Details remain sketchy about this now-notorious weekend, but this much is certain: On Nov. 18, three days after wrapping preholiday work on Ally, he appeared with castmates at the opening of an L.A. pet boutique and a House of Blues concert. He booked reservations at Merv Griffin’s Resort Hotel & Givenchy Spa Nov. 22 just hours before checking into a nearly $600-a-night bungalow alone. According to hotel general manager Heidi Geier, his pre-arrest stay was unremarkable. He received spa treatments, including a massage, though he was a no-show after inquiring if there was room for him at the resort’s Thanksgiving dinner. During his arrest two nights later, ”he was just very quiet, very sad-looking,” says Geier. She packed up the actor’s belongings after his arrest, and denied reports of a Wonder Woman costume in the room. (Police are still investigating tips that a woman left his room shortly before the arrest, the identity of the male 911 caller — and whether Downey was set up, as Liz Smith has suggested.)
Downey posted $15,000 bail the next morning; he is set to be arraigned Dec. 27 in Indio, Calif. — an odd coincidence given that his 7-year-old son is also named Indio.
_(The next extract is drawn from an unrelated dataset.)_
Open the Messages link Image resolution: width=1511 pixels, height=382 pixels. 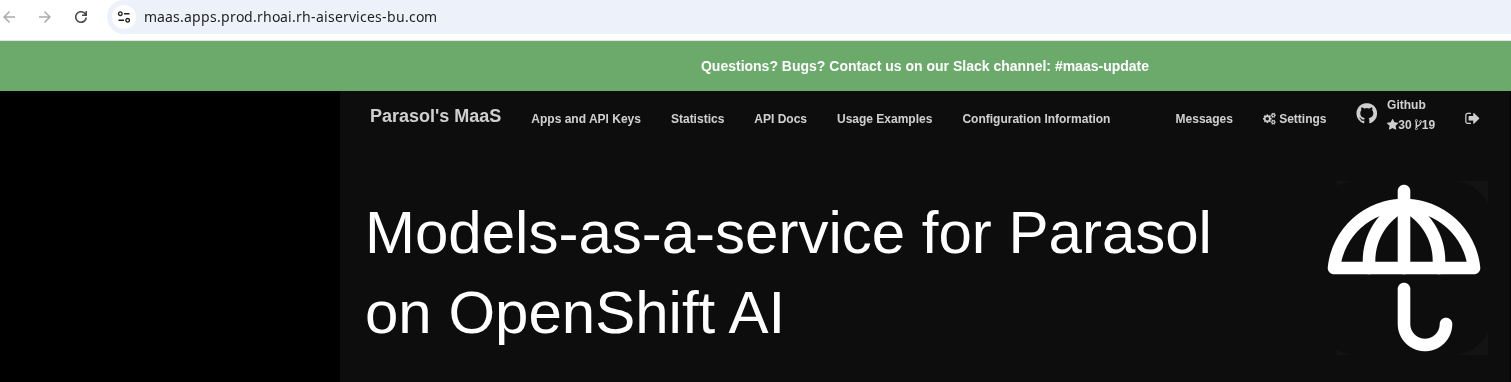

Once again, he set aside the prospect of prison — this time, reportedly more than six years — and returned to the Ally set Nov. 28 to begin shooting his last two contracted episodes. His future schedule is being determined day by day. As for Sweethearts, Revolution Films’ Tom Sherak hopes Downey can be ready by the firm Jan. 10 start date. ”The first thing we’re thinking about is him and what to do from there,” Sherak says. ”All you can do is watch and wait now.”
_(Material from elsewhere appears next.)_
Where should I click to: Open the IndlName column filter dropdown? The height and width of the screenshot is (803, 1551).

Downey’s publicist insists his client will meet all commitments. But lining up future ones could be more complicated given the added liability for the insurers who underwrite productions. Says Two Girls producer Michael Mailer: ”Listen, there are going to be very few people willing to take chances on him, even in a lesser capacity, with this recent problem.”
Indeed, PR damage control and insurance woes are the least of it for someone battling a cold, hard reality — that recovery is a minute-by-minute struggle. Just six weeks ago Downey told EW, ”Last night, when I got out of the shower and my hair had dried, I looked in the mirror and I was like, ‘Man, that’s a lot of gray going on up in there.’ Between August and now, one would have thought it would have been… uplifting to the very DNA level. But [the gray hair has] been coming on even more. That’s the thing, man…. Life is — it’s a full-time job.” And the job just got a lot harder.